• **Try it**
Using the article below, answer these questions:
(a) How old is Heather Carns, and in what town does she live?
(b) On what date did Carns reach the hotline and become sober?
(c) About how many calls has the hotline received since its launch in July?

• **Given text**
+--

Christie toured the call center for a substance abuse hotline at Rutgers University partially funded by the state.
PISCATAWAY -- A few months ago, Heather Carns recalled, a phone number helped save her life.
The 36-year-old Medford resident said she was struggling with an alcohol addiction, but three hospital emergency room trips in early December didn't help.
"I was literally drinking myself to death," Carns remembered Friday, standing next to Gov. Chris Christie during a news conference. "I was at an all-time low."
But a friend gave her several phone numbers to seek help, which Carns scribbled on the back of an envelope. After a few dead ends, she eventually got through to the Interim Management Entity, a 24-hour substance abuse hotline at Rutgers University partially funded by the state. The program put Carns in touch with a treatment center.
That date was Dec. 12, and Carns has been sober since. On Friday, she recounted her story in person to Christie, who toured the Rutgers University Behavioral Health Care in Piscataway, where the hotline's call center is based.
"I stand here as a testimony that true, fulfilling lasting recovery is possible," Carns said.
Christie said Carns' call was one of about 45,000 the hotline -- 1-844-276-2777 -- has received since it launched in July.

+--

• **Supplied entries**
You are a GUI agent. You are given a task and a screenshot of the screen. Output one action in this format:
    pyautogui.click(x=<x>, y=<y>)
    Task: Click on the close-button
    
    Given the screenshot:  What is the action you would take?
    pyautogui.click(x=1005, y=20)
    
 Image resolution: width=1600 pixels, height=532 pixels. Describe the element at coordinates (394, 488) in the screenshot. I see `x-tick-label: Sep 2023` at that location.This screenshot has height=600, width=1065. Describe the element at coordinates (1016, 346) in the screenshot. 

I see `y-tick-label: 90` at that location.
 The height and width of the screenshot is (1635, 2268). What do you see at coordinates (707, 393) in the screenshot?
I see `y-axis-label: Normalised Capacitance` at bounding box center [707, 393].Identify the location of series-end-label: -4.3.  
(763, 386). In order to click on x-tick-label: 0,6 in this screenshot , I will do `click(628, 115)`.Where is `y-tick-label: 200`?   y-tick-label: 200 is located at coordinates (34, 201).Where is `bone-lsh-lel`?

+--

• **Solution for this task**
(a) She is 36 and lives in Medford.
(b) December 12.
(c) About 45,000.